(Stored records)
- Opening Delimiter -

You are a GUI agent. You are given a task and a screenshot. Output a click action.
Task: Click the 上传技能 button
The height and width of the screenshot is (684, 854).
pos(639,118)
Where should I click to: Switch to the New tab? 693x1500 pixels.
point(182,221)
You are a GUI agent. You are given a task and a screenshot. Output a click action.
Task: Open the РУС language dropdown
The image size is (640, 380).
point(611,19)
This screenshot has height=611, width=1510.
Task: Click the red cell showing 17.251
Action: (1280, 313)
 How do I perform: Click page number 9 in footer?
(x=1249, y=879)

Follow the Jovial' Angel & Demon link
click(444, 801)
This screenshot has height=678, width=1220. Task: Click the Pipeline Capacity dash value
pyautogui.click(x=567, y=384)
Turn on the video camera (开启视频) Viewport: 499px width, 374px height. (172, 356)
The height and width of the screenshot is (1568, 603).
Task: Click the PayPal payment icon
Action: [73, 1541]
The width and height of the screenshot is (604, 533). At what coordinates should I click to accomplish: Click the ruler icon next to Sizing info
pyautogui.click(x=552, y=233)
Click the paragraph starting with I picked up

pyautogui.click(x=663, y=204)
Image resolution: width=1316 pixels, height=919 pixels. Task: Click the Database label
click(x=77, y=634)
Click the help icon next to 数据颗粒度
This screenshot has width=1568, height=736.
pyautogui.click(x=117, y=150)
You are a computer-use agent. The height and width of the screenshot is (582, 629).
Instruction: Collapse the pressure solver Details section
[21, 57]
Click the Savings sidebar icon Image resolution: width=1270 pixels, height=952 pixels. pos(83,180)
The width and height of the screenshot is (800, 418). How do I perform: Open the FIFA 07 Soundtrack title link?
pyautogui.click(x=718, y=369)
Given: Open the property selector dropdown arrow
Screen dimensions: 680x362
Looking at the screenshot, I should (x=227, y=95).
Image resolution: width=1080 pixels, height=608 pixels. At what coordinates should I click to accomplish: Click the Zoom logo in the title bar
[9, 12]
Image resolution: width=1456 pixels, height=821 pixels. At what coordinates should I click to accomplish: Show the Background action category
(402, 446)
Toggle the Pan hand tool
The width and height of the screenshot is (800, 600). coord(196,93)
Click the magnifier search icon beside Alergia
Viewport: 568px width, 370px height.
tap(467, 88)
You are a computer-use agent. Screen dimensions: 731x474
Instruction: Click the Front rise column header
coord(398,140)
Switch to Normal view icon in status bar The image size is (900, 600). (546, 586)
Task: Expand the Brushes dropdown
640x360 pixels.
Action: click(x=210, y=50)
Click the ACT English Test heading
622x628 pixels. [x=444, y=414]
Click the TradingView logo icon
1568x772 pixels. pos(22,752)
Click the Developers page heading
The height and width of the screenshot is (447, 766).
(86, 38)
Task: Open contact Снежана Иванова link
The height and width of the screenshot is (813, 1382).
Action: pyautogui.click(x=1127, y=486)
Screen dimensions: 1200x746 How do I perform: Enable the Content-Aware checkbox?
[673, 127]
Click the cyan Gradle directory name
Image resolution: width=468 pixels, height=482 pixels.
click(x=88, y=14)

- Closing Delimiter -

## Work to complete:
Working from the entries above, filter out every line that lacks "agent" and copy what remains.

## Answer section:
You are a GUI agent. You are given a task and a screenshot. Output a click action.
You are a GUI agent. You are given a task and a screenshot. Output a click action.
You are a computer-use agent. The height and width of the screenshot is (582, 629).
You are a computer-use agent. Screen dimensions: 731x474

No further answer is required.